Back at the Castle again. Students had dressed Luther up with cope and miter for the event.
I won’t win any awards for these photos, but they give a glimpse of the event. As others share their photos with me over the next week, I will add to this post.
The morning Inauguration was followed by a reception at the Grand River Center.
At 3:00 we gathered for The Presidential Inauguration Address in the Wartburg Chapel.
“Life Together” was Dietrich Bonhoeffer’s response to the rhetoric and politics of division in Nazi Germany.
“Life Together” is our identity here at Wartburg, and it is also our promise to the church and the world.
3 facets of Wartburg’s identity
- Our clear sense of mission and purpose. Trining for ministry with both a castle presence and a digital community. Centered around worship. No classes or meetings during daily worship each morning. Weekly spiritual formation. Balance of core Lutheran theological commitments and an ecclesiology that allows flexibility in non-essentials.
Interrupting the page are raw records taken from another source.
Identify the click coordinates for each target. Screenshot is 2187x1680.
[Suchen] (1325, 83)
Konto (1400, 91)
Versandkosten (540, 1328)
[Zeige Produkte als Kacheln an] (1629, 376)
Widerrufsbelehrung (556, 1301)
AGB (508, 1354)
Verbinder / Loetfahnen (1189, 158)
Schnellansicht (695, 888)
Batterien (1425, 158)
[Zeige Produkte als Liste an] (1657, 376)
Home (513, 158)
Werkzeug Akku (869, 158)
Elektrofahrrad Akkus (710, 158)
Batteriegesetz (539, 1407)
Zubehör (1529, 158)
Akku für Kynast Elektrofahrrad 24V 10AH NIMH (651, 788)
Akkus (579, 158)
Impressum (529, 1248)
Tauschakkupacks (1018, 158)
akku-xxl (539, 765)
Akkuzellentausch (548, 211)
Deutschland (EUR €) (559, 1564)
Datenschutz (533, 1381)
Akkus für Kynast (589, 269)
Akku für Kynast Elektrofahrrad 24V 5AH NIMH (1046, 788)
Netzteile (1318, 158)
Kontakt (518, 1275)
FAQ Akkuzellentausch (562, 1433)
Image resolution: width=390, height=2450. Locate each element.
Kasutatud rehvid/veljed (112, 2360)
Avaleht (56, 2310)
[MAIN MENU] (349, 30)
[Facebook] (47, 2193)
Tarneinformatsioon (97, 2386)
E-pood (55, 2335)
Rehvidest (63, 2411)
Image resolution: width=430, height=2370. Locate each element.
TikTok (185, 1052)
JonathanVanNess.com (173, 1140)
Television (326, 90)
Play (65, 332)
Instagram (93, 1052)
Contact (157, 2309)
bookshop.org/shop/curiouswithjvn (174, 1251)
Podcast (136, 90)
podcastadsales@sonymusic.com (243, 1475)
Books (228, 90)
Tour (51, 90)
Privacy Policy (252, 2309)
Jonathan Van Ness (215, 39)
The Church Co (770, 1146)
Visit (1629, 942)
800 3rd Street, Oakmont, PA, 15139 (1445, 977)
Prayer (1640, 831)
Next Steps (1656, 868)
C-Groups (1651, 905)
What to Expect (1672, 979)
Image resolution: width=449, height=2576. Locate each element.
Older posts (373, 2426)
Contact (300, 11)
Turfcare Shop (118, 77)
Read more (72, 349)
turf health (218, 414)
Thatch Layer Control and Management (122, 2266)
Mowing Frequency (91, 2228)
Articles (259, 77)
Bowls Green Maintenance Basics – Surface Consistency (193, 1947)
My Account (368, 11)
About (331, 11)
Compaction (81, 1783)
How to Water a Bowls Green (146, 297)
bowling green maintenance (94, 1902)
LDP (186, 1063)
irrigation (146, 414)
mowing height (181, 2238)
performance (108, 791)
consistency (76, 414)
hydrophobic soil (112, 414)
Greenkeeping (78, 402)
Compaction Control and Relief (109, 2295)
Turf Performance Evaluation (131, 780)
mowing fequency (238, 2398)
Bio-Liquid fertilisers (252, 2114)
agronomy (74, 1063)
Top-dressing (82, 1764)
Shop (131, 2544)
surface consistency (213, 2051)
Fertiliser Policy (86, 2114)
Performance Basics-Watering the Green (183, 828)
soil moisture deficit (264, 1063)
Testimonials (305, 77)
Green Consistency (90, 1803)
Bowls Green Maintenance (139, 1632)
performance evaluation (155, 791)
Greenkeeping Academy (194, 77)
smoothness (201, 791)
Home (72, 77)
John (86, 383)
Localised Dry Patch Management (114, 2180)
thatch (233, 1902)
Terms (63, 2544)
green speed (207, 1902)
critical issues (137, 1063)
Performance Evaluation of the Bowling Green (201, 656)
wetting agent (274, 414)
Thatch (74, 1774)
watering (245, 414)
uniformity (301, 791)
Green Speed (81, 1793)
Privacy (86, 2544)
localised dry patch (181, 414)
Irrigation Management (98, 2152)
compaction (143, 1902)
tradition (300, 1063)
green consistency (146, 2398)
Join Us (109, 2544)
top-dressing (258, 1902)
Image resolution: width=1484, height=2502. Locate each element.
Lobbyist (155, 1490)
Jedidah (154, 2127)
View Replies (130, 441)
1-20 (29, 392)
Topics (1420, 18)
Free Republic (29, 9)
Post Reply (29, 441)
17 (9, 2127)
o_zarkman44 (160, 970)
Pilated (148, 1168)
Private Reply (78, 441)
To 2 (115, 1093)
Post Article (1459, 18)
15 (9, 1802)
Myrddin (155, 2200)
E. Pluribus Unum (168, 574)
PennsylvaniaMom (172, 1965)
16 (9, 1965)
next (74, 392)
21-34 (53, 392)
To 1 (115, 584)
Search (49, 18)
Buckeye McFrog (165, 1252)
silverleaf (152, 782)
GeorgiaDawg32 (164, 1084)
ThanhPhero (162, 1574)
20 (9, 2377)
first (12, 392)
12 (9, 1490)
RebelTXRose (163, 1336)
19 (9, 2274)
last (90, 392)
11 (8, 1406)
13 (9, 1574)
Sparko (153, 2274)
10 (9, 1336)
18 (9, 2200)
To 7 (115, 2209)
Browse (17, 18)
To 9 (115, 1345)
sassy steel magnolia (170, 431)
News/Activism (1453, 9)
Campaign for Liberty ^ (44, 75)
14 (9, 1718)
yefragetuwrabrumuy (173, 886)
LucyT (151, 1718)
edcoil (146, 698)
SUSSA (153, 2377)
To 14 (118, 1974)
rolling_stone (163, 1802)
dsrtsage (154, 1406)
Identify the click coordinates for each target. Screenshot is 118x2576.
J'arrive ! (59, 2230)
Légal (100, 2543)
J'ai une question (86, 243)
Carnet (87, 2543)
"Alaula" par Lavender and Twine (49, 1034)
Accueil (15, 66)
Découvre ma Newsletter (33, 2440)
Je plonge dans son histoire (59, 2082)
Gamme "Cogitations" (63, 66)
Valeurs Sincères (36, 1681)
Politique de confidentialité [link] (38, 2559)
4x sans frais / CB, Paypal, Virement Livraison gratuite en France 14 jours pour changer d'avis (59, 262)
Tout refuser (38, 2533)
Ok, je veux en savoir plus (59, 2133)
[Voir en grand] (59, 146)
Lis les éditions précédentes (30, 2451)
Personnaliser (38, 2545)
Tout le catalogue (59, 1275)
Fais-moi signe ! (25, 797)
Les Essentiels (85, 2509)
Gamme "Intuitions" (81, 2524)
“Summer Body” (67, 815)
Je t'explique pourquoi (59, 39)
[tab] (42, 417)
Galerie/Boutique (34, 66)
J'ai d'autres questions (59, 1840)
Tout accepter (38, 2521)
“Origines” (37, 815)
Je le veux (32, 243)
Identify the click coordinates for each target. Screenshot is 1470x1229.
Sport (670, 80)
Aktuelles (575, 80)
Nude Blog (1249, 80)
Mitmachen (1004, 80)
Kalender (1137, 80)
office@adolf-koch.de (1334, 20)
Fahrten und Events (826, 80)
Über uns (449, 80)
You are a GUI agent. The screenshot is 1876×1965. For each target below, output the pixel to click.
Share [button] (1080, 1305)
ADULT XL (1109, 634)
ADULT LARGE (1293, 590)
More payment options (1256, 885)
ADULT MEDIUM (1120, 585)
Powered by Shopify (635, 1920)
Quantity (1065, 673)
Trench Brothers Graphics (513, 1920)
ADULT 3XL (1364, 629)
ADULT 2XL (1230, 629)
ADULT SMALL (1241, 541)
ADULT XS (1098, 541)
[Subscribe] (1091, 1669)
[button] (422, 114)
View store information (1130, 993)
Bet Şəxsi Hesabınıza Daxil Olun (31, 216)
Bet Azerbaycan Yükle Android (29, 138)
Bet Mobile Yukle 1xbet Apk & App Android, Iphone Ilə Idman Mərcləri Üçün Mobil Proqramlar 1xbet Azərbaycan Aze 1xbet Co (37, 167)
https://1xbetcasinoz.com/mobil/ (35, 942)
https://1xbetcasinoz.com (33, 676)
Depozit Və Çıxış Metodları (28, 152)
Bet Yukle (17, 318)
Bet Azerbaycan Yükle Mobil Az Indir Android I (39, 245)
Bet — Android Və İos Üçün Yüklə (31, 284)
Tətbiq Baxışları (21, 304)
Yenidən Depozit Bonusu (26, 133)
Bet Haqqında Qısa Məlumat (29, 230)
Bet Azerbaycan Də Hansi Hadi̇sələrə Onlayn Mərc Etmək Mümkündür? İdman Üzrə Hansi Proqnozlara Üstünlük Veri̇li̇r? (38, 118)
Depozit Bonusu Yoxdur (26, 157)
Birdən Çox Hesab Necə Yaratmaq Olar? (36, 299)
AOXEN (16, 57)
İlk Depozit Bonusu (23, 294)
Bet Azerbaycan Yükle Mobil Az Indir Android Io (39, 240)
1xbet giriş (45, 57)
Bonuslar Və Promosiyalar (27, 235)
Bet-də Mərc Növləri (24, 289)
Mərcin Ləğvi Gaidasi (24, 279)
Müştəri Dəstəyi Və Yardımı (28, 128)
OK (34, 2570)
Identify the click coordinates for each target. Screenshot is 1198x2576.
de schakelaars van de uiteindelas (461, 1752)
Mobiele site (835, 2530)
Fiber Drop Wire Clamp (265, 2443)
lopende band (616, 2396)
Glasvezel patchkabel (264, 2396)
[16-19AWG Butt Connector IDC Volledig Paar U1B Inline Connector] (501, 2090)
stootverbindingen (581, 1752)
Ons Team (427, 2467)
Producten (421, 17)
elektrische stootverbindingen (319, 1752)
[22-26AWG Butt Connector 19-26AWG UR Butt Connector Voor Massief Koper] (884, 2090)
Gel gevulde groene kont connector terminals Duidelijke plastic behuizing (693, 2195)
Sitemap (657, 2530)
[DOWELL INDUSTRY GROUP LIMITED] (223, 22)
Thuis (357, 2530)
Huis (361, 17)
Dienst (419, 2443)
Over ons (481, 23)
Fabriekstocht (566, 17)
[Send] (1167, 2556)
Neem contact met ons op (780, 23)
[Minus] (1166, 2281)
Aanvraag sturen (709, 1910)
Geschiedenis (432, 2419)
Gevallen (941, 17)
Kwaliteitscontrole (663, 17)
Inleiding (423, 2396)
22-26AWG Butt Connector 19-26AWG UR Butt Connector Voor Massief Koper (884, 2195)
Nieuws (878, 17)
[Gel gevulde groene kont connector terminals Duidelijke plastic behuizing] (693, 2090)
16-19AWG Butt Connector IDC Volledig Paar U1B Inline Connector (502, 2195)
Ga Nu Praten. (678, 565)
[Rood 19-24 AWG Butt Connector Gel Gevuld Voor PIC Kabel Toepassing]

- Our Existence as a resilient community that learns and grows together. Justification and justice stand together in the proclamation of the gospel. Life together is messy and costly. We are as much a learning institution as a teaching institution.
- Outward orientation to the world. The gospel is transforming the world. The steady faith of motley christian communities near and far participated in this.
Our connection with Wartburg Theological Seminary is long and deep. As Lutherans populated Texas, they gradually affiliated with the Missouri Synod (1847), the Ohio Synod (1818) or the Iowa Synod (1854). The Texas Synod (1851) affiliated with the Iowa Synod in 1896, becoming the Texas District of the Iowa Synod (founded in as the Evangelical Lutheran Synod of Iowa and Other States). Pastors in Texas came from many places, but Wartburg seminary, 1000 miles from Houston, became a training ground for Texas and Louisiana pastors. In 1929, the Iowa Synod joined in the merger that formed the American Lutheran Church, which through mergers eventually became the Evangelical Lutheran Church in America. Even today the Texas contingent at Wartburg is substantial.
An evening soirée gave people a chance to connect.